───── RECORDED INFORMATION ─────

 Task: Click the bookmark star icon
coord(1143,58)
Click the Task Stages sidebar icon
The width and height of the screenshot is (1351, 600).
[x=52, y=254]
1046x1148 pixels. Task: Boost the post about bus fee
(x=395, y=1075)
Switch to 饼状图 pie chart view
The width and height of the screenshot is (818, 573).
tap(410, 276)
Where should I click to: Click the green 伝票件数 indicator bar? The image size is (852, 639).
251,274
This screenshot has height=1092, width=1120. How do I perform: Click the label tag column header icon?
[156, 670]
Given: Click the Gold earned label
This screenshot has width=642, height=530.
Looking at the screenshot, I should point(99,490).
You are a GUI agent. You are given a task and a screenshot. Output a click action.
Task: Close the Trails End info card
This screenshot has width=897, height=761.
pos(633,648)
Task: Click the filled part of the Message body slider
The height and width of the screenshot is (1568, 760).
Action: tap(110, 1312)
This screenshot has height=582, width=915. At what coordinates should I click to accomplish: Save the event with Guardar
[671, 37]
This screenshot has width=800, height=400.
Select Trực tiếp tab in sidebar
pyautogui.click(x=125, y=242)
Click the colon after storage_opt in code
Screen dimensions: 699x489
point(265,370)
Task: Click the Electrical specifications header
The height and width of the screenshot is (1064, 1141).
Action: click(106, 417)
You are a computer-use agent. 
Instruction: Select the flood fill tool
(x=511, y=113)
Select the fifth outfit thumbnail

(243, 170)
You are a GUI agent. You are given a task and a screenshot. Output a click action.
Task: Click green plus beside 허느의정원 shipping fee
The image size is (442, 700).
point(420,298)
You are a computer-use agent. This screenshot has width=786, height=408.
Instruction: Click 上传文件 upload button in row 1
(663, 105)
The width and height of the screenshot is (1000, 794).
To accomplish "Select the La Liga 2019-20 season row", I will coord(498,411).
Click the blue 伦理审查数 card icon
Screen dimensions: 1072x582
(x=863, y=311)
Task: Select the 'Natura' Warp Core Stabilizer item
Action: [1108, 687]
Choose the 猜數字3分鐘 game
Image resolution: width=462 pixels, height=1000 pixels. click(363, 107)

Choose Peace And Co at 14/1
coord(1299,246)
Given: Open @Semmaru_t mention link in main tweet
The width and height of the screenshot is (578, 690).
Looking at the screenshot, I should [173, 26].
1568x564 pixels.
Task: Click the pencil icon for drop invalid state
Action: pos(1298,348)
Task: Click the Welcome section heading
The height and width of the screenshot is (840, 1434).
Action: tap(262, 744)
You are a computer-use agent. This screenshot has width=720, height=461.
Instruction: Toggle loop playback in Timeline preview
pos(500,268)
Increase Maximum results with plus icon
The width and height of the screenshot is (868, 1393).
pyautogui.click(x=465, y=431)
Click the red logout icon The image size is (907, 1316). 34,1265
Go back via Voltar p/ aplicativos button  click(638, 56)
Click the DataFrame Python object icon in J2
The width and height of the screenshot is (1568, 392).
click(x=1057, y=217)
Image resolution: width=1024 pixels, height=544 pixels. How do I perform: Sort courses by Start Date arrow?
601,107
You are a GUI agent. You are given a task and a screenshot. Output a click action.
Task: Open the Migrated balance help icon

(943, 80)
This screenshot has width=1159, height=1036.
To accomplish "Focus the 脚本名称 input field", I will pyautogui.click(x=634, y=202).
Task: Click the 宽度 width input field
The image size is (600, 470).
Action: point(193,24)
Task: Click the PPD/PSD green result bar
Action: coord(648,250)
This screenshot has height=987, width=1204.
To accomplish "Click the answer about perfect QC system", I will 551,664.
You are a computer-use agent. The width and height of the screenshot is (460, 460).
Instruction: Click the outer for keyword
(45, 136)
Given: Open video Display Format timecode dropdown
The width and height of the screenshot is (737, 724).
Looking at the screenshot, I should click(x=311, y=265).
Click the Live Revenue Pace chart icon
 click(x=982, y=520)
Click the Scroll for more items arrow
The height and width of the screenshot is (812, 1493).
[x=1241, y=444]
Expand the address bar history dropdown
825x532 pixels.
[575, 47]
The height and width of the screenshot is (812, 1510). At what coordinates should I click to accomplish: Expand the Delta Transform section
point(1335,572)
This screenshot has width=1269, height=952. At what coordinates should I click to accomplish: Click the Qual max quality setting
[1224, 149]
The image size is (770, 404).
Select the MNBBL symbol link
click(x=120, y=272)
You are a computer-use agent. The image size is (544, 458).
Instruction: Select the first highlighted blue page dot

─────

#### WHAT THE EXERCISE ASKS
Reproduce the rows starting at the line containing "This screenshot has height=582, width=915." and ending at the line containing "coord(1299,246)", swapping "Instruction" for "Directive" and leaving everything else as it is.

#### PROBLEM SOLUTION
This screenshot has height=582, width=915. At what coordinates should I click to accomplish: Save the event with Guardar
[671, 37]
This screenshot has width=800, height=400.
Select Trực tiếp tab in sidebar
pyautogui.click(x=125, y=242)
Click the colon after storage_opt in code
Screen dimensions: 699x489
point(265,370)
Task: Click the Electrical specifications header
The height and width of the screenshot is (1064, 1141).
Action: click(106, 417)
You are a computer-use agent. 
Directive: Select the flood fill tool
(x=511, y=113)
Select the fifth outfit thumbnail

(243, 170)
You are a GUI agent. You are given a task and a screenshot. Output a click action.
Task: Click green plus beside 허느의정원 shipping fee
The image size is (442, 700).
point(420,298)
You are a computer-use agent. This screenshot has width=786, height=408.
Directive: Click 上传文件 upload button in row 1
(663, 105)
The width and height of the screenshot is (1000, 794).
To accomplish "Select the La Liga 2019-20 season row", I will coord(498,411).
Click the blue 伦理审查数 card icon
Screen dimensions: 1072x582
(x=863, y=311)
Task: Select the 'Natura' Warp Core Stabilizer item
Action: [1108, 687]
Choose the 猜數字3分鐘 game
Image resolution: width=462 pixels, height=1000 pixels. click(363, 107)

Choose Peace And Co at 14/1
coord(1299,246)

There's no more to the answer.